Every record must be output verbatim in the reply.

■ Saved data entries

--- START ---

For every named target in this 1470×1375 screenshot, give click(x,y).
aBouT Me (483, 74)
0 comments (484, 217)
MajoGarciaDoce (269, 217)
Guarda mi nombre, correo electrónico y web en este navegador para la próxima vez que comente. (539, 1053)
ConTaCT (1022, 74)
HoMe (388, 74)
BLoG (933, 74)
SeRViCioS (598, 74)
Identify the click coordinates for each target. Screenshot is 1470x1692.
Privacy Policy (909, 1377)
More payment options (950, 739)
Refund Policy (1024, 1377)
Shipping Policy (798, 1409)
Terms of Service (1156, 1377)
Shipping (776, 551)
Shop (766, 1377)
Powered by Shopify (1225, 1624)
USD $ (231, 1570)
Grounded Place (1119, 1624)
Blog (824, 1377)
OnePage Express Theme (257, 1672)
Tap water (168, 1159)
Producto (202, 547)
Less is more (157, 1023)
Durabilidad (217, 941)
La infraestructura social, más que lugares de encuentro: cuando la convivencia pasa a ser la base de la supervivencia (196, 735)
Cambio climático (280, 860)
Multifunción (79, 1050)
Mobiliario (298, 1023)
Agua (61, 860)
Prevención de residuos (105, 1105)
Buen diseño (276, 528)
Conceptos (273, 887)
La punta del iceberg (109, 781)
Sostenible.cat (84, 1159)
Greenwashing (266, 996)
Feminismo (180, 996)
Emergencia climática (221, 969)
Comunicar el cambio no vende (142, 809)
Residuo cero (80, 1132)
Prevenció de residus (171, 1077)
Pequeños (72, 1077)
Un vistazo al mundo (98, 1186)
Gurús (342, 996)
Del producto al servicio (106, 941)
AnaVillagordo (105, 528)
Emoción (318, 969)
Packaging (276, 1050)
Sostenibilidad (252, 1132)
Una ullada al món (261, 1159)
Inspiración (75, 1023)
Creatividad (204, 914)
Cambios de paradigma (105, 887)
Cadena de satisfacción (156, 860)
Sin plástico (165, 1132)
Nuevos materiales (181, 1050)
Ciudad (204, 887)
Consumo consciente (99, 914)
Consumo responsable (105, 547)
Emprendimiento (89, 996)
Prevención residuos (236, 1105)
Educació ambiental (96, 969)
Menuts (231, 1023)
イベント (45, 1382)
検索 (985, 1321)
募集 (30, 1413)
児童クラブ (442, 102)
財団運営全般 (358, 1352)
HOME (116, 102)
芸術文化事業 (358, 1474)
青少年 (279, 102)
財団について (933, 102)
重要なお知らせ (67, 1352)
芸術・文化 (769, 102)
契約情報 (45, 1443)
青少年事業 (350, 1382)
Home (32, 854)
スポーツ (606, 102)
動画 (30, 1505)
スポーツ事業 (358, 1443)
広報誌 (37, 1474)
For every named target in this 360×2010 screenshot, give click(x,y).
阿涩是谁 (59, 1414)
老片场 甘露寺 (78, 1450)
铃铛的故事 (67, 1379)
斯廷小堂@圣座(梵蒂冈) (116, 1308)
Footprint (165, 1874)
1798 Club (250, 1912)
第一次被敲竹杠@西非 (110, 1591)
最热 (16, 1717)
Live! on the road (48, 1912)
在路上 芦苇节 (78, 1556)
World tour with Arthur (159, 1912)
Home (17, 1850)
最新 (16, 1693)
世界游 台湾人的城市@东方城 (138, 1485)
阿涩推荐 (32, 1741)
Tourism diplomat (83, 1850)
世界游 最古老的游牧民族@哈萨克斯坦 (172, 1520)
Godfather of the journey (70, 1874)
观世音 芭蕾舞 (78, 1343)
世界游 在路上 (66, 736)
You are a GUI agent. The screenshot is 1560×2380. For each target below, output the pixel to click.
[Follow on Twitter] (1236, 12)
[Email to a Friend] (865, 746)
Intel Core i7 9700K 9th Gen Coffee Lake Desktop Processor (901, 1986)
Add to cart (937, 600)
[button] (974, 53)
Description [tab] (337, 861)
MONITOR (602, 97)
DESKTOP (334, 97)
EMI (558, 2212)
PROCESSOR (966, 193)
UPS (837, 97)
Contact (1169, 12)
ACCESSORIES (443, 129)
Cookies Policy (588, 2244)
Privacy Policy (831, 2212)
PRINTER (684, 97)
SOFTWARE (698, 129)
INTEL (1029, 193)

--- END ---

■ ANSWER SPACE
For every named target in this 1470×1375 screenshot, give click(x,y).
aBouT Me (483, 74)
0 comments (484, 217)
MajoGarciaDoce (269, 217)
Guarda mi nombre, correo electrónico y web en este navegador para la próxima vez que comente. (539, 1053)
ConTaCT (1022, 74)
HoMe (388, 74)
BLoG (933, 74)
SeRViCioS (598, 74)
Identify the click coordinates for each target. Screenshot is 1470x1692.
Privacy Policy (909, 1377)
More payment options (950, 739)
Refund Policy (1024, 1377)
Shipping Policy (798, 1409)
Terms of Service (1156, 1377)
Shipping (776, 551)
Shop (766, 1377)
Powered by Shopify (1225, 1624)
USD $ (231, 1570)
Grounded Place (1119, 1624)
Blog (824, 1377)
OnePage Express Theme (257, 1672)
Tap water (168, 1159)
Producto (202, 547)
Less is more (157, 1023)
Durabilidad (217, 941)
La infraestructura social, más que lugares de encuentro: cuando la convivencia pasa a ser la base de la supervivencia (196, 735)
Cambio climático (280, 860)
Multifunción (79, 1050)
Mobiliario (298, 1023)
Agua (61, 860)
Prevención de residuos (105, 1105)
Buen diseño (276, 528)
Conceptos (273, 887)
La punta del iceberg (109, 781)
Sostenible.cat (84, 1159)
Greenwashing (266, 996)
Feminismo (180, 996)
Emergencia climática (221, 969)
Comunicar el cambio no vende (142, 809)
Residuo cero (80, 1132)
Prevenció de residus (171, 1077)
Pequeños (72, 1077)
Un vistazo al mundo (98, 1186)
Gurús (342, 996)
Del producto al servicio (106, 941)
AnaVillagordo (105, 528)
Emoción (318, 969)
Packaging (276, 1050)
Sostenibilidad (252, 1132)
Una ullada al món (261, 1159)
Inspiración (75, 1023)
Creatividad (204, 914)
Cambios de paradigma (105, 887)
Cadena de satisfacción (156, 860)
Sin plástico (165, 1132)
Nuevos materiales (181, 1050)
Ciudad (204, 887)
Consumo consciente (99, 914)
Consumo responsable (105, 547)
Emprendimiento (89, 996)
Prevención residuos (236, 1105)
Educació ambiental (96, 969)
Menuts (231, 1023)
イベント (45, 1382)
検索 (985, 1321)
募集 (30, 1413)
児童クラブ (442, 102)
財団運営全般 (358, 1352)
HOME (116, 102)
芸術文化事業 (358, 1474)
青少年 (279, 102)
財団について (933, 102)
重要なお知らせ (67, 1352)
芸術・文化 (769, 102)
契約情報 (45, 1443)
青少年事業 (350, 1382)
Home (32, 854)
スポーツ (606, 102)
動画 (30, 1505)
スポーツ事業 (358, 1443)
広報誌 (37, 1474)
For every named target in this 360×2010 screenshot, give click(x,y).
阿涩是谁 (59, 1414)
老片场 甘露寺 (78, 1450)
铃铛的故事 (67, 1379)
斯廷小堂@圣座(梵蒂冈) (116, 1308)
Footprint (165, 1874)
1798 Club (250, 1912)
第一次被敲竹杠@西非 (110, 1591)
最热 (16, 1717)
Live! on the road (48, 1912)
在路上 芦苇节 (78, 1556)
World tour with Arthur (159, 1912)
Home (17, 1850)
最新 (16, 1693)
世界游 台湾人的城市@东方城 (138, 1485)
阿涩推荐 (32, 1741)
Tourism diplomat (83, 1850)
世界游 最古老的游牧民族@哈萨克斯坦 (172, 1520)
Godfather of the journey (70, 1874)
观世音 芭蕾舞 (78, 1343)
世界游 在路上 (66, 736)
You are a GUI agent. The screenshot is 1560×2380. For each target below, output the pixel to click.
[Follow on Twitter] (1236, 12)
[Email to a Friend] (865, 746)
Intel Core i7 9700K 9th Gen Coffee Lake Desktop Processor (901, 1986)
Add to cart (937, 600)
[button] (974, 53)
Description [tab] (337, 861)
MONITOR (602, 97)
DESKTOP (334, 97)
EMI (558, 2212)
PROCESSOR (966, 193)
UPS (837, 97)
Contact (1169, 12)
ACCESSORIES (443, 129)
Cookies Policy (588, 2244)
Privacy Policy (831, 2212)
PRINTER (684, 97)
SOFTWARE (698, 129)
INTEL (1029, 193)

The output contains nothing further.